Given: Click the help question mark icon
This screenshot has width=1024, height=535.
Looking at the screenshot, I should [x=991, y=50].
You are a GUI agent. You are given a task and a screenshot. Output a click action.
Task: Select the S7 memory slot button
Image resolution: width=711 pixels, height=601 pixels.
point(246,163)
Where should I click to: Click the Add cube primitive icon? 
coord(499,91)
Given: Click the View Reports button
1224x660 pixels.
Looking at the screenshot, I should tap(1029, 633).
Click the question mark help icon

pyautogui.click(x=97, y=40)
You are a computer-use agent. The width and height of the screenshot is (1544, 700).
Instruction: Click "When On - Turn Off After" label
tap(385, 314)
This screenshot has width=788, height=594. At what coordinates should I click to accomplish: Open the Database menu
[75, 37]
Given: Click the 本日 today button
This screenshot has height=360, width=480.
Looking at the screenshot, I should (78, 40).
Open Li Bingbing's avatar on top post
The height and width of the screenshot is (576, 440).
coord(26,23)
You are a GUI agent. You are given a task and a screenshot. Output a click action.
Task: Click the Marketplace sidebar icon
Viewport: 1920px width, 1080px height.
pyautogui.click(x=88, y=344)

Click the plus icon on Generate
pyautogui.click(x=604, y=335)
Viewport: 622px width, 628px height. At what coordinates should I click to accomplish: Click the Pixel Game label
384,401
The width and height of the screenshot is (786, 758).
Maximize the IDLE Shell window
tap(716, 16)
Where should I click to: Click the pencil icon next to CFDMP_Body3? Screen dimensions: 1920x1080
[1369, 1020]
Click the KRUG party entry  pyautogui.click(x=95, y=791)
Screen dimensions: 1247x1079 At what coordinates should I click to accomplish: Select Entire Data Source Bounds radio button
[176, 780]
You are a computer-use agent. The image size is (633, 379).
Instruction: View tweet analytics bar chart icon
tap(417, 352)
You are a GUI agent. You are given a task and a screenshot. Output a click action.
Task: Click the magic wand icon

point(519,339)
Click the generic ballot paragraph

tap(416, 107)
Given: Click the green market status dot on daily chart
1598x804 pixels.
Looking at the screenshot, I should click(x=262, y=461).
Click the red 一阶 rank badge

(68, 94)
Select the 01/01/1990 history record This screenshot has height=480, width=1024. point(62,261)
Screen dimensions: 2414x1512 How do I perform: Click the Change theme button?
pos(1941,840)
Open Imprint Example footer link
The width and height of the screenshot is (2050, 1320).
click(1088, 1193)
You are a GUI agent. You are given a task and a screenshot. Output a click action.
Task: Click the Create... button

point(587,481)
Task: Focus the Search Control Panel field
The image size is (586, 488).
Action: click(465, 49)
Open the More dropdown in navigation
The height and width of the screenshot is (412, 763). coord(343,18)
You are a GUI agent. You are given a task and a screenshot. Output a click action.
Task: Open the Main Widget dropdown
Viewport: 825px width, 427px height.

[WORK INSTRUCTION]: A word-for-word copy of all the material is the required answer.

[RESPONSE TO THE EXERCISE]:
Given: Click the help question mark icon
This screenshot has width=1024, height=535.
Looking at the screenshot, I should [x=991, y=50].
You are a GUI agent. You are given a task and a screenshot. Output a click action.
Task: Select the S7 memory slot button
Image resolution: width=711 pixels, height=601 pixels.
point(246,163)
Where should I click to: Click the Add cube primitive icon? 
coord(499,91)
Given: Click the View Reports button
1224x660 pixels.
Looking at the screenshot, I should tap(1029, 633).
Click the question mark help icon

pyautogui.click(x=97, y=40)
You are a computer-use agent. The width and height of the screenshot is (1544, 700).
Instruction: Click "When On - Turn Off After" label
tap(385, 314)
This screenshot has width=788, height=594. At what coordinates should I click to accomplish: Open the Database menu
[75, 37]
Given: Click the 本日 today button
This screenshot has height=360, width=480.
Looking at the screenshot, I should (78, 40).
Open Li Bingbing's avatar on top post
The height and width of the screenshot is (576, 440).
coord(26,23)
You are a GUI agent. You are given a task and a screenshot. Output a click action.
Task: Click the Marketplace sidebar icon
Viewport: 1920px width, 1080px height.
pyautogui.click(x=88, y=344)

Click the plus icon on Generate
pyautogui.click(x=604, y=335)
Viewport: 622px width, 628px height. At what coordinates should I click to accomplish: Click the Pixel Game label
384,401
The width and height of the screenshot is (786, 758).
Maximize the IDLE Shell window
tap(716, 16)
Where should I click to: Click the pencil icon next to CFDMP_Body3? Screen dimensions: 1920x1080
[1369, 1020]
Click the KRUG party entry  pyautogui.click(x=95, y=791)
Screen dimensions: 1247x1079 At what coordinates should I click to accomplish: Select Entire Data Source Bounds radio button
[176, 780]
You are a computer-use agent. The image size is (633, 379).
Instruction: View tweet analytics bar chart icon
tap(417, 352)
You are a GUI agent. You are given a task and a screenshot. Output a click action.
Task: Click the magic wand icon

point(519,339)
Click the generic ballot paragraph

tap(416, 107)
Given: Click the green market status dot on daily chart
1598x804 pixels.
Looking at the screenshot, I should click(x=262, y=461).
Click the red 一阶 rank badge

(68, 94)
Select the 01/01/1990 history record This screenshot has height=480, width=1024. point(62,261)
Screen dimensions: 2414x1512 How do I perform: Click the Change theme button?
pos(1941,840)
Open Imprint Example footer link
The width and height of the screenshot is (2050, 1320).
click(1088, 1193)
You are a GUI agent. You are given a task and a screenshot. Output a click action.
Task: Click the Create... button

point(587,481)
Task: Focus the Search Control Panel field
The image size is (586, 488).
Action: click(465, 49)
Open the More dropdown in navigation
The height and width of the screenshot is (412, 763). coord(343,18)
You are a GUI agent. You are given a task and a screenshot. Output a click action.
Task: Open the Main Widget dropdown
Viewport: 825px width, 427px height.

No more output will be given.